Set task: Copy the records word for word, starting at the first line and ending at the line that contains "coord(228,369)", with both ends included. Leave the pictures out of your copy.

━━━━━ Records for the task ━━━━━

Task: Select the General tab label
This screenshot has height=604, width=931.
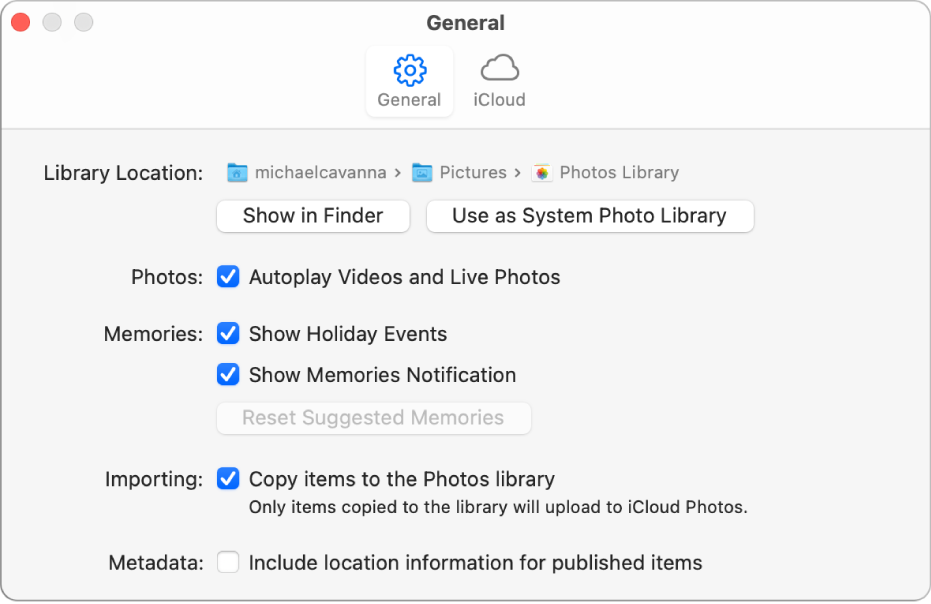Action: pyautogui.click(x=409, y=100)
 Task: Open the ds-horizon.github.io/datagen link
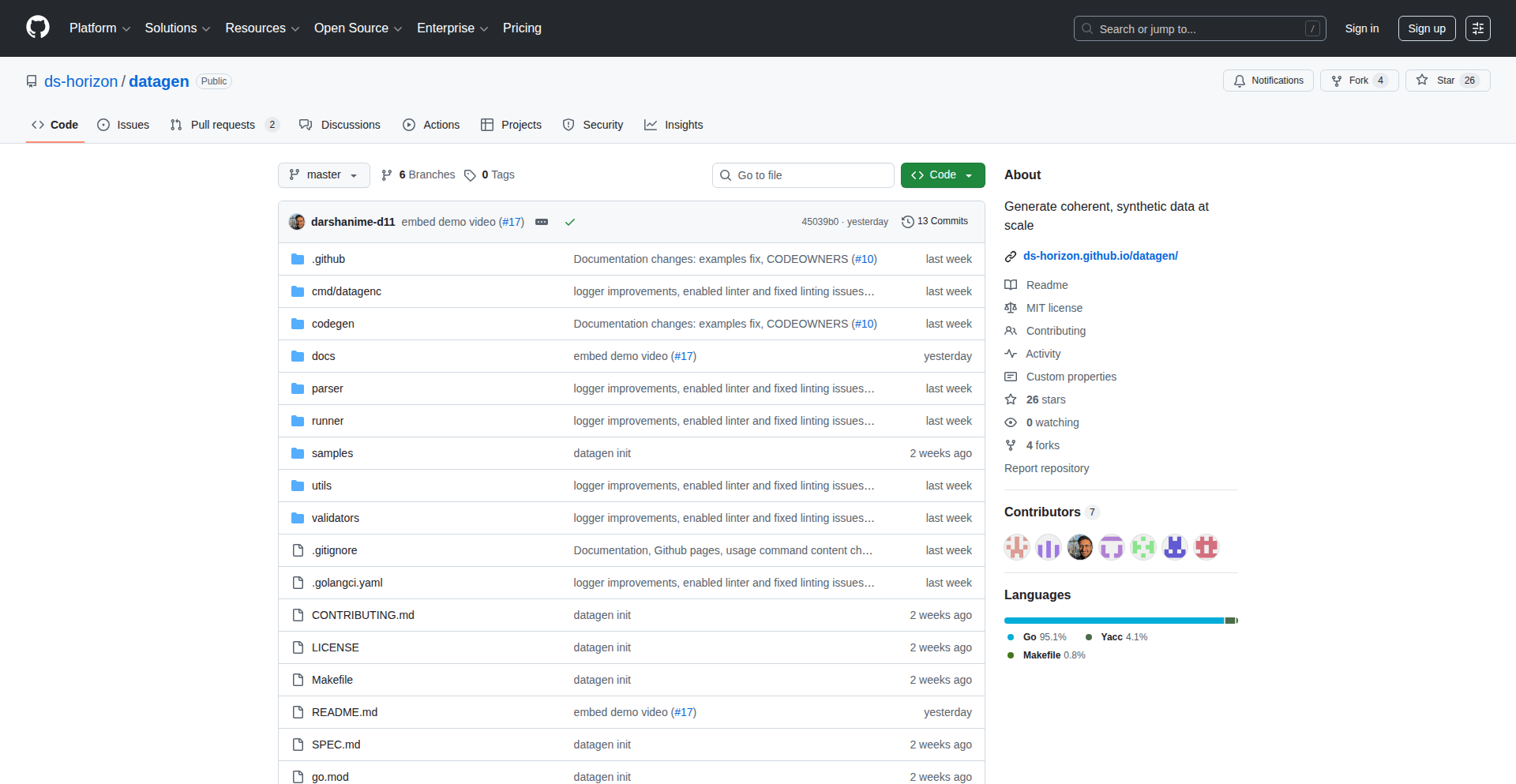(x=1100, y=256)
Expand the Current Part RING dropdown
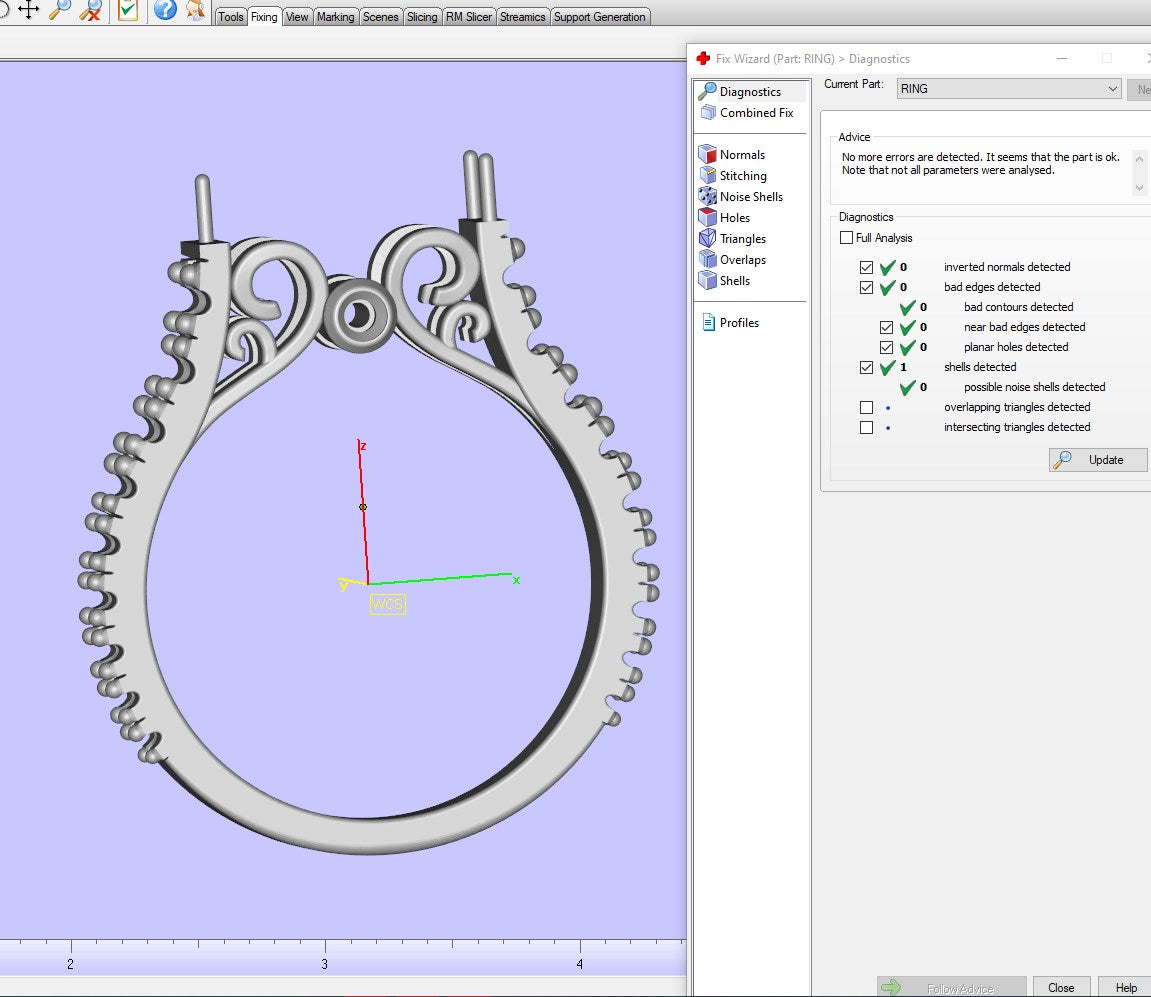This screenshot has height=997, width=1151. pos(1112,89)
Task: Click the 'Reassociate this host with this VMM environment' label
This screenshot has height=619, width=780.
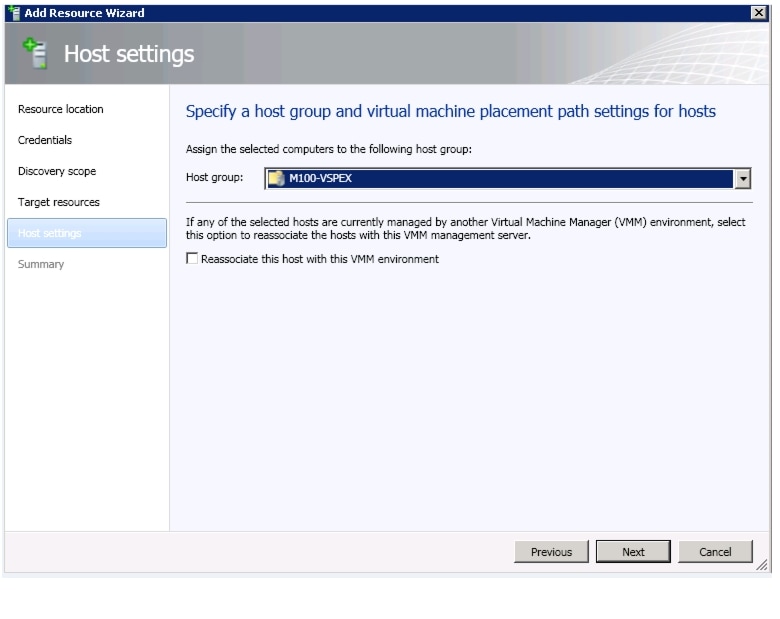Action: coord(320,259)
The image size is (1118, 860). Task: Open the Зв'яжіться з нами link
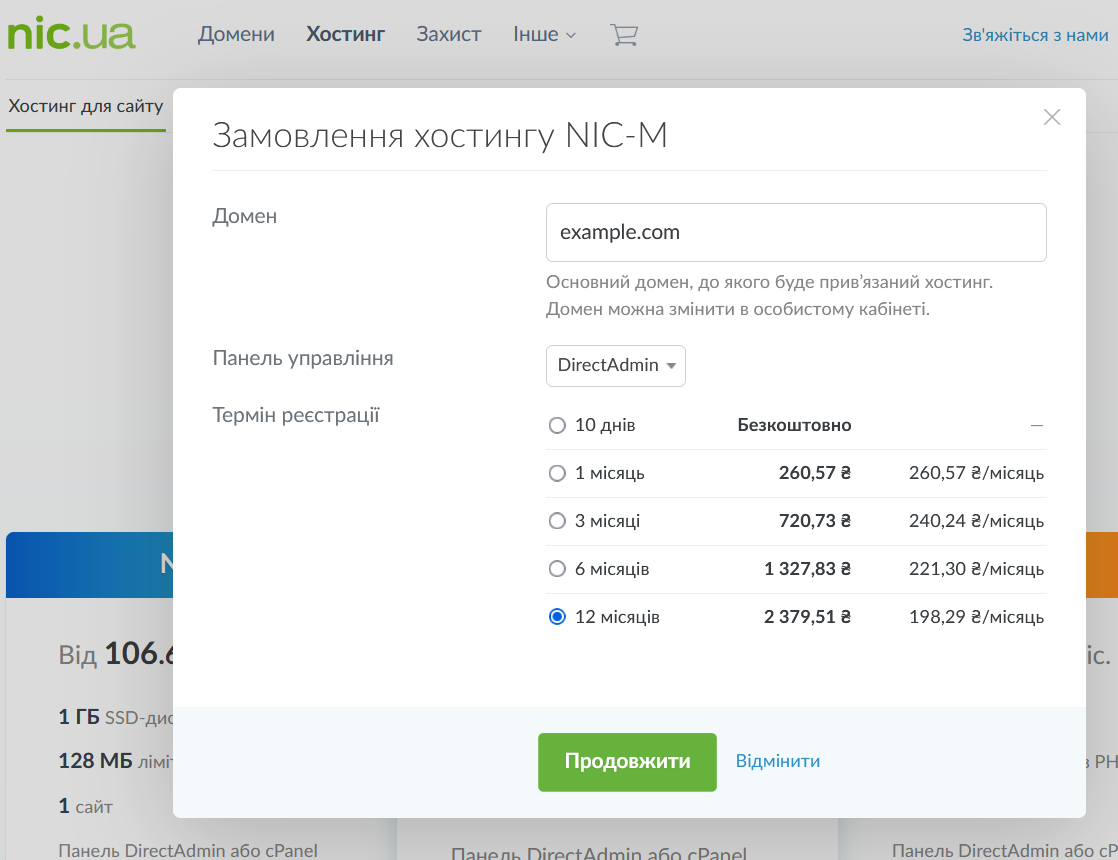tap(1035, 35)
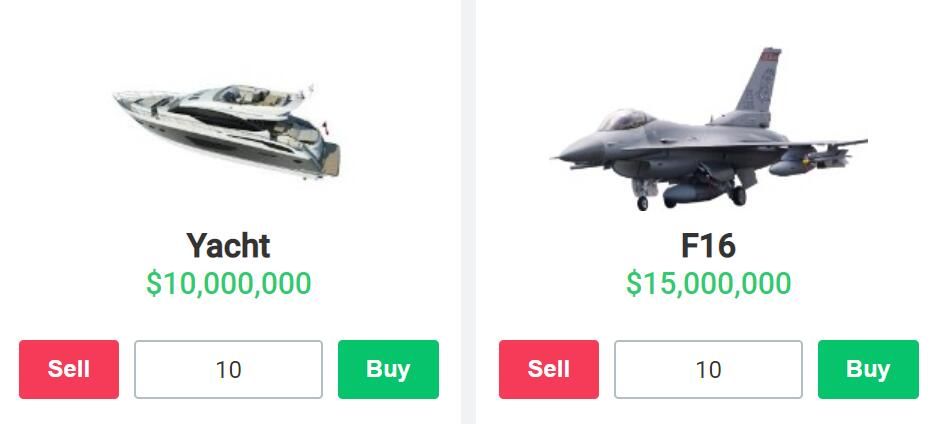Focus the Yacht quantity input field

coord(228,369)
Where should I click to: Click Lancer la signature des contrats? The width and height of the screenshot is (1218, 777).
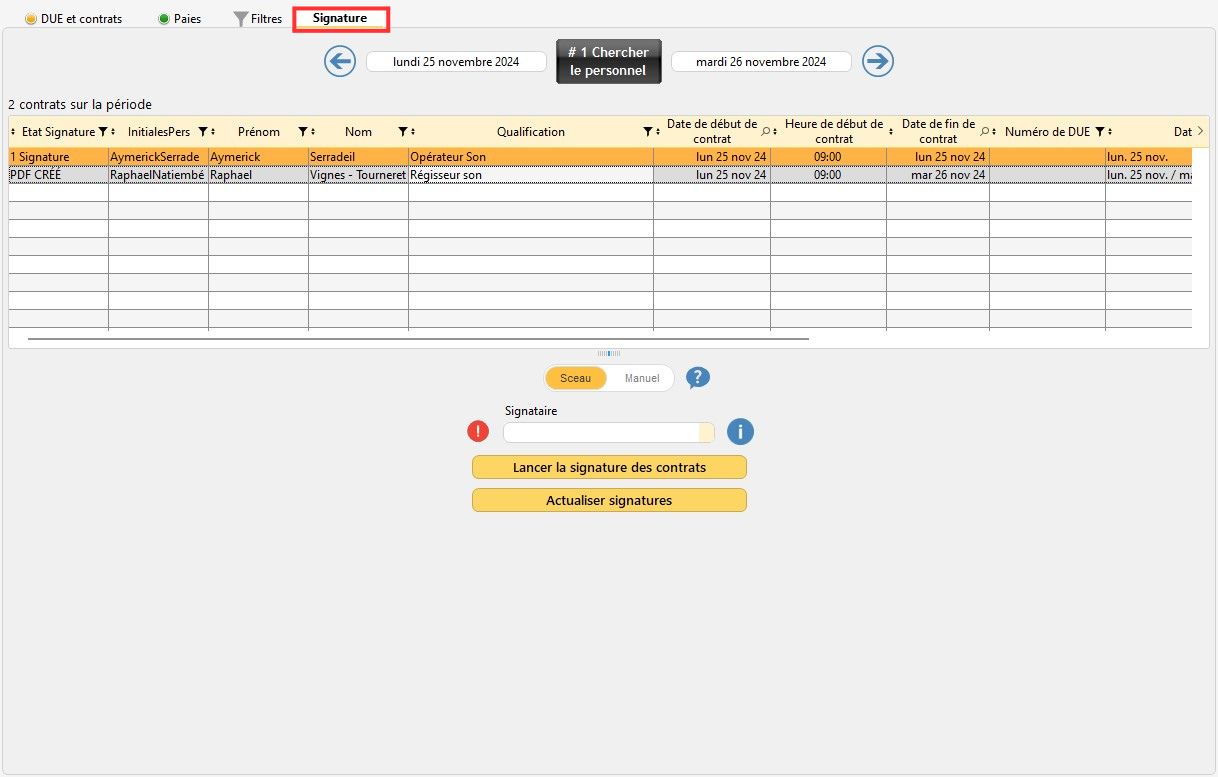609,468
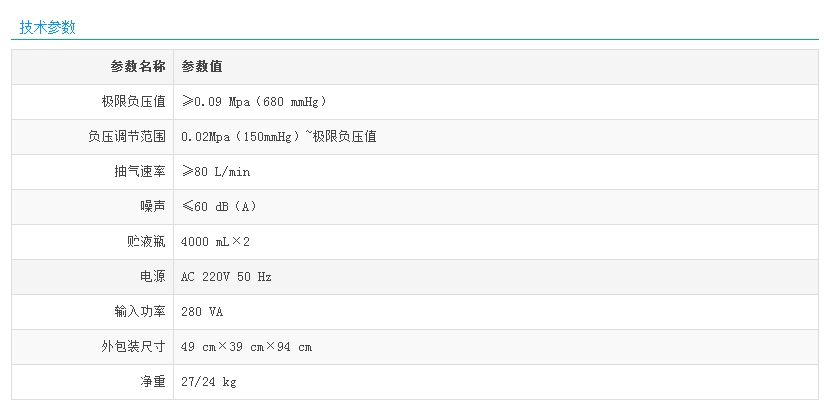Click the 参数名称 column header
Image resolution: width=824 pixels, height=413 pixels.
138,67
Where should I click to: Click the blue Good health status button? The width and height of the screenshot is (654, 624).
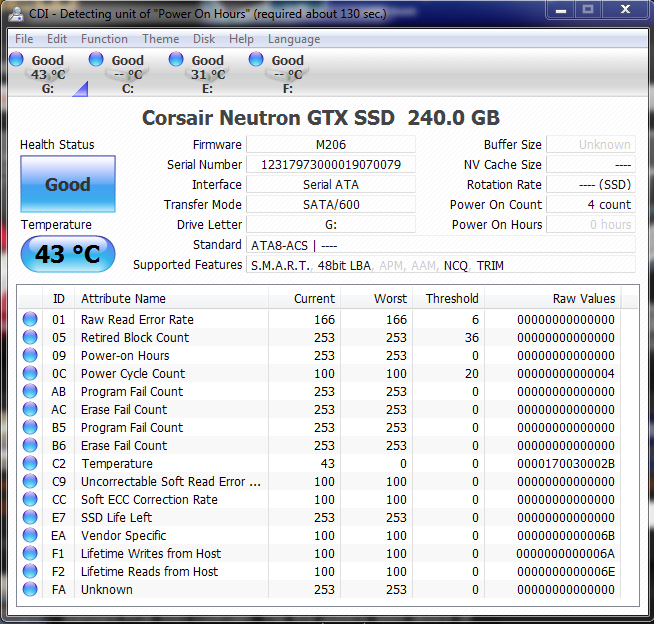tap(68, 185)
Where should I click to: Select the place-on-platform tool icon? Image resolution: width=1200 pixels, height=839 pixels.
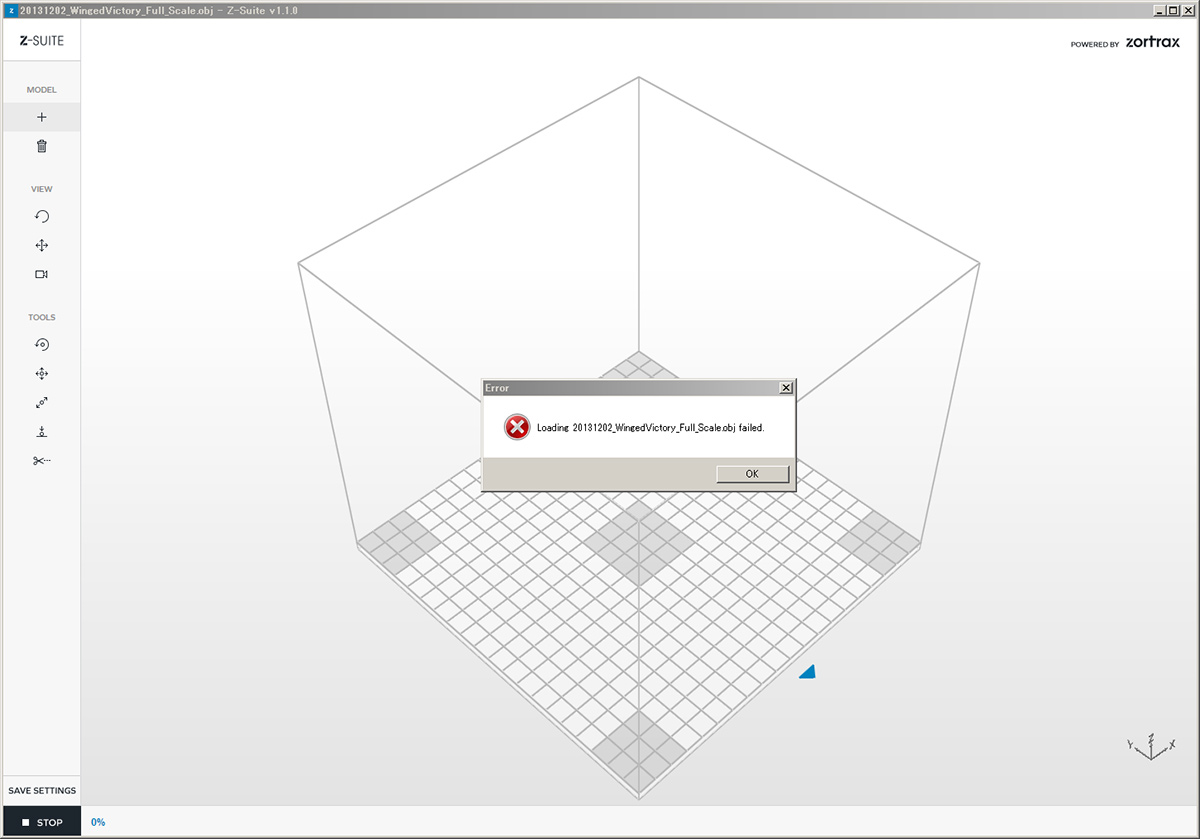pyautogui.click(x=41, y=432)
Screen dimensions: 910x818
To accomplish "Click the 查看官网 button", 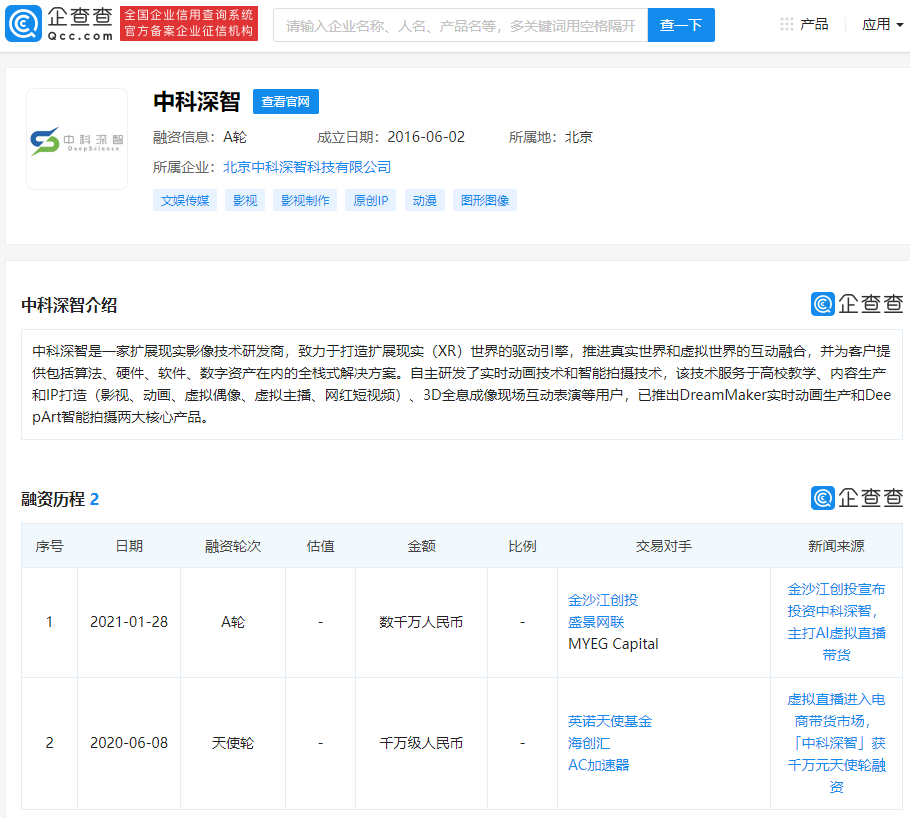I will click(285, 101).
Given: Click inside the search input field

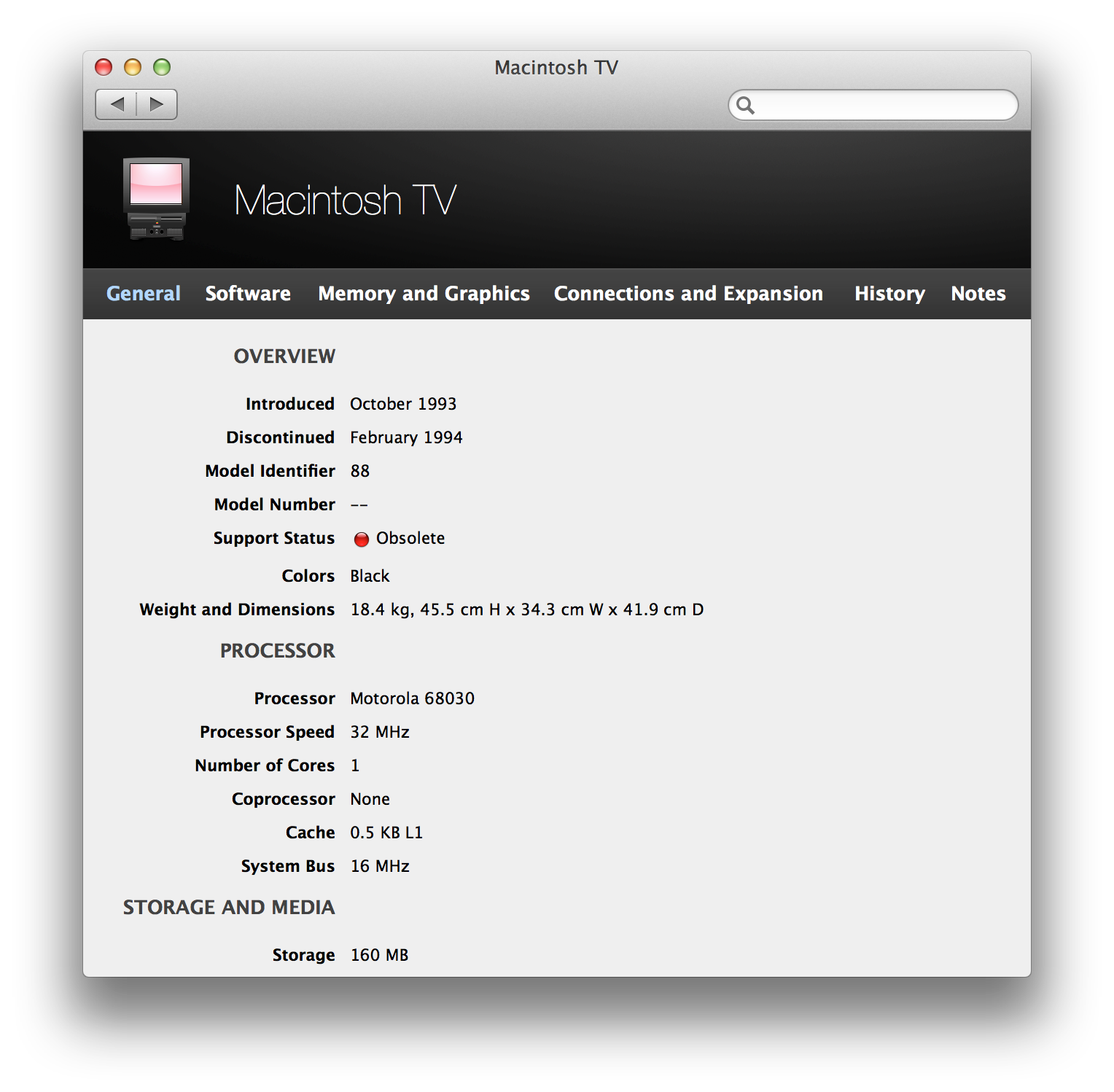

━━━━━

Answer to this task:
Task: Select the General tab label
This screenshot has height=604, width=931.
Action: pyautogui.click(x=409, y=100)
 Task: Open the ds-horizon.github.io/datagen link
(x=1100, y=256)
Expand the Current Part RING dropdown
This screenshot has height=997, width=1151. pos(1112,89)
Task: Click the 'Reassociate this host with this VMM environment' label
This screenshot has height=619, width=780.
Action: coord(320,259)
The image size is (1118, 860). Task: Open the Зв'яжіться з нами link
tap(1035, 35)
Focus the Yacht quantity input field

coord(228,369)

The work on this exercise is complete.